Each decade as technology evolves, it impacts the jobs market. In the immediate future, cognitive and artificial intelligence are going to be a massive driver of change. What we need to be cultivating in schools is a passion for learning as moving forward people are going to have to do that for the rest of their lives. Instead of teaching kids how to code, teach them how to learn, how to use technology, how to create, how to innovate and not get too tied down into a particular skill set.

It’s important to remember that data and technology are tools for us – to serve us and not the other way around. At the moment we haven’t got the balance quiet right, certainly from an organisational perspective. There’s a trend towards Social Default Bias where rather than make decisions based on our own analysis, we are significantly influenced by the decisions other’s make. As we become more technological the brain becomes lazier  because it doesn’t have the energy to make decisions.

As our brains become overloaded we gives away consciousness and cognition. More of our decisions are made in auto-pilot mode. A side-effect is that business decisions have slowed down considerably. For example, the sales process for solutions is extending out to 18 months because businesses are selling to committees - where every man and his dog needs to have a say but nobody makes a decision because they don’t want to take responsibility. We are at an interesting juncture where we have all this nicely presented, analysed data however we’re failing to be productive. 

Another example of how data is changing the way we live is the Internet of Things (IoT). Devices installed around homes are capitalising on the fact that we are tired and don’t want to make decisions. Learned behavior means we can be prompted by delivery food services with our favourite choices – what we order every week. 
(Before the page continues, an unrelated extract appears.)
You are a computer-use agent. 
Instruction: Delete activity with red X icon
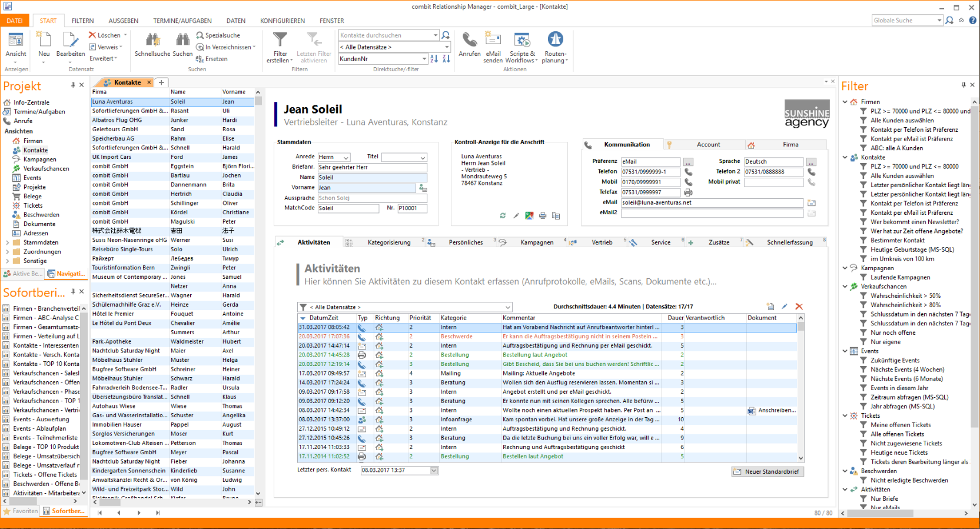[799, 307]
The IoT is using data to improve how we behave and consume. For example, devices can tell us the cheapest time to heat our homes which allow us to save and alter our impact on the environment. 

What is a marketing cloud?

A Marketing Cloud is a suite of products that allows you to make personalised offers in real time and is automated. It can allow you to do everything from managing campaigns to optimising promotions and understand pricing lessons. 
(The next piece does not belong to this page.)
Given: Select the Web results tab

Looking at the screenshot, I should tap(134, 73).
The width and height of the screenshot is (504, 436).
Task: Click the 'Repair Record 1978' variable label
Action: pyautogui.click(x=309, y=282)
It allows you to define business rules and to introduce data including historical transactions, customer data, social media and to record other interactions. It also has a large variety of third party data’s and incredible connections which can help you design these interactions.
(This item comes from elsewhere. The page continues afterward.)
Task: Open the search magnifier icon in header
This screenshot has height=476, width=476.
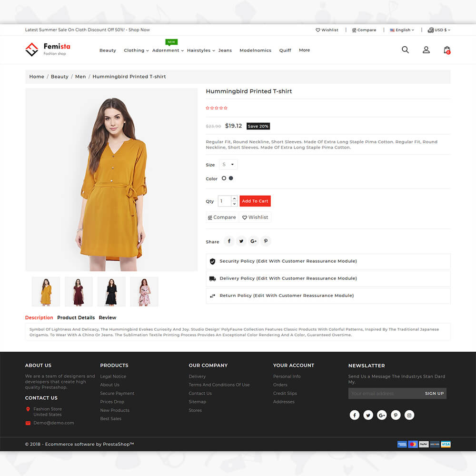Action: (405, 50)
How are changes in data processing impacting government and being used during election campaigns?

It’s safe to assume that data plays a huge role in how parties analyse consequences of proposed policies and preference flows. Social media especially allows parties to gain a good indication of support for policies. The feedback loop is instant. No longer is mainstream media deciding how policies are interpreted. It means parties can continually shift and tweak until they reach some level of traction with the voting public.